The 39 Steps (2008)


   

our rating: 4 out of 5 
reviewer: Charity Bishop

          

While the protagonist in this pre-WWI drama is "terribly bored," the audience is guaranteed not to be.

 

Richard Hannay (Rupert Penry-Jones) is back from a military stint in India and finds Great Britain dull. He is counting down the hours until he can leave -- that is until one night he returns from his club, and a neighbor in the building (Eddie Marsan) pushes his way into Richard's apartment without so much as an explanation. The two men pull guns on one another and Richard then learns Scudder is in fact a spy for the English government. He is running for his life from Germans who intend to prevent him from revealing their plan to infiltrate secret operations and make off with important plans that might render their navel bases inoperable.
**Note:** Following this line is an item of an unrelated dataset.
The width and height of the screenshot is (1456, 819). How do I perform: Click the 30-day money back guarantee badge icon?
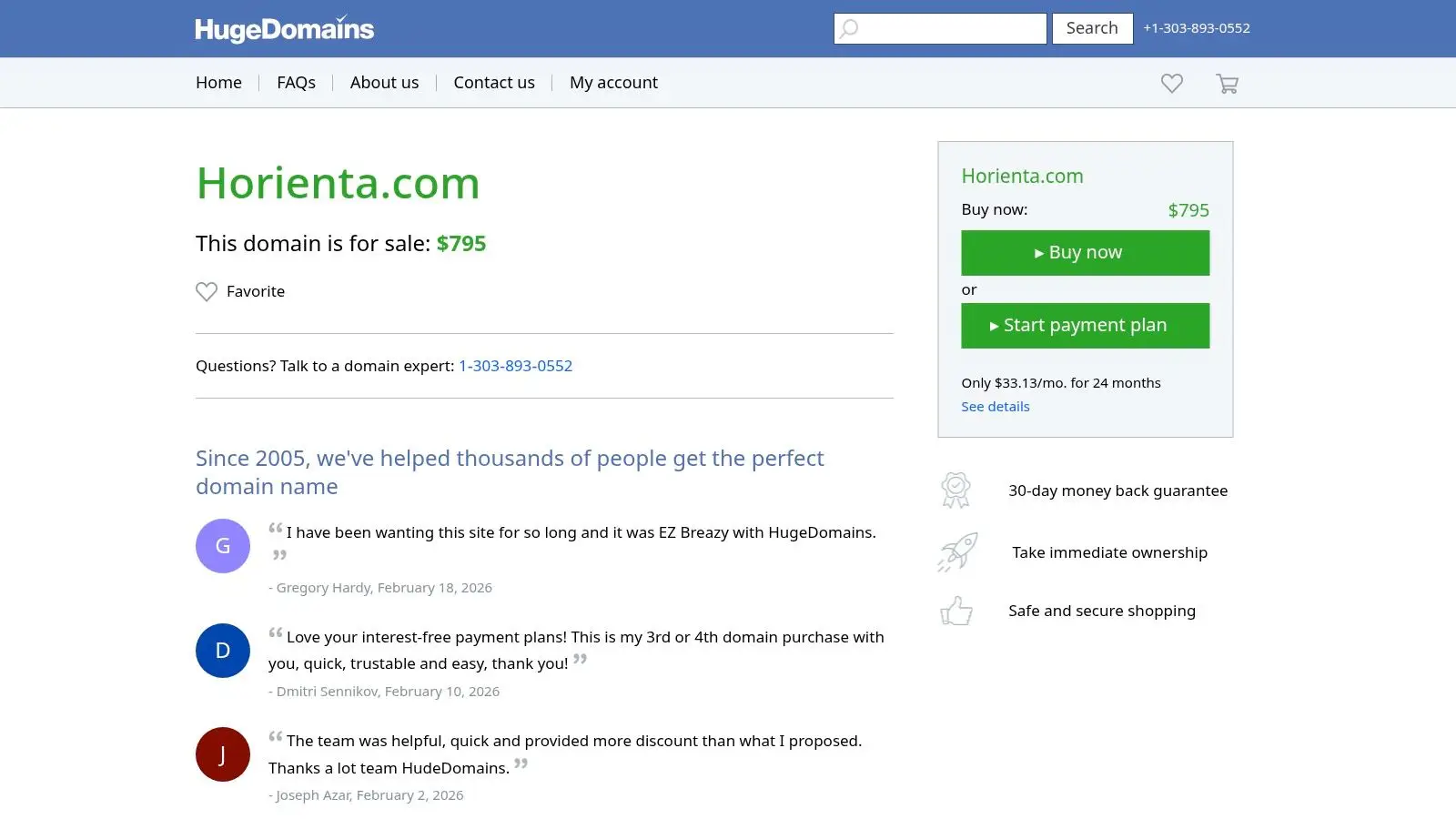click(956, 490)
Richard doesn't really believe a word of it, but invites Scudder to have breakfast. He changes his mind when the spy promptly dies -- not of natural causes, mind you -- and the police believe Richard is responsible. Leaping out the window, covered in blood, and fleeing for his life, Richard doesn't know quite what to do when it becomes apparent that German interest has shifted off his dead "friend" onto him!

 

A thrilling chase into the country lands him in the company of Victoria Sinclair (Lydia Leonard), a radical suffragist who mistakes him for the labor party spokesman from London. By the time she realizes her mistake it's too late and the pair of them are caught up in the same adventure of intrigue and peril. Some have complained that this doesn't hold a candle to the excitement of the earlier production, but it's much more watchable due to its updated camera work and classic humor. There's a sense of subtle sarcasm present in spite of the frequent danger and it brings a unique aspect to what otherwise could have been a grim pre-war drama. Richard is an old-fashioned sort and Victoria just about drives him batty with her constant going-on about women's rights. The two have a fun and tempestuous romance as they insult one another, launch many complaints about being in one another's company, and wind up sharing more than a passing fondness for each other. It is this relationship more than the thriller aspect that make the film so enjoyable to watch -- enhanced by the presence of Victoria's brother Hellory (Patrick Kennedy) as the sort of comic relief (but an adorable sort!). True, there are some obvious gags ("... the gun isn't loaded anyway..." BAM!) but most of it is clever and quirky.

 

There is not much to disconcert audiences apart from some mild violence, and a handful of abuses of deity, and the romantic tension between Richard and Victoria. A man is shot and killed within the first few minutes; he bleeds all over Richard, who then spends a fair amount of time in bloodstained garments. There is a dramatic shoot-out between our leading lady and German spies; several people are shot and either killed or wounded. Richard is chased down numerous times, once by an airplane that is firing at him. There are a couple of explosions, threats toward bodily harm that include references to torture, and some slapstick violence. The apparent death of a main character might dismay some audiences. I don't recall any profanity. Richard and Victoria are forced to share a room in an inn to belay suspicion; the two undress in one another's presence (backs are turned, and neither of them go all the way in changing clothes), and then put balm on each other's shoulder wounds (this is played up for tension, with lots of intense looks). Richard intimates he intends to sleep on the floor and she invites him to share the bed (since she "trusts him"). Humorously, both of them just lie awake and uncomfortably stare at the ceiling. Later, after a passionate kiss she asks if he would like her to stay the night; Richard is "flattered and honored" but declines.

 

Response to this drama has been varied; most people love it but a few attempt to compare it to Hitchcock's version and find it lacking. The director and writers have chosen to change the setting and circumstances of the book in order to make it stand apart from other adaptations and the result is a unique approach that does contain indirect references to other films in the genre. (Portions of it reminded me of Enigma, but I'm not sure whether or not the original novel went with that particular plot thread first.) It is wonderful in its aura of the early 1900's, with beautiful costumes and picturesque settings. The classic automobiles are marvelous and all of the actors have been well-chosen; they fit in well with the time period. There is a certain need to suspend our disbelief toward the end with a particular twist, but the mystery does unravel at a reasonable pace and provides us with an entertaining turn. It may not be the finest spy drama ever produced by the BBC, but it is certainly too much fun to pass up.